++++ Given data ++++

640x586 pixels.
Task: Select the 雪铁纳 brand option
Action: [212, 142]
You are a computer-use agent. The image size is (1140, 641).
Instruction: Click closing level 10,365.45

++++

▶ **What is being asked**: Print each line, starting with the one that contains "You are a computer-use" and ending with the last line of the data, exactly as it stands and with no other lines.

▶ **Answer below**:
You are a computer-use agent. The image size is (1140, 641).
Instruction: Click closing level 10,365.45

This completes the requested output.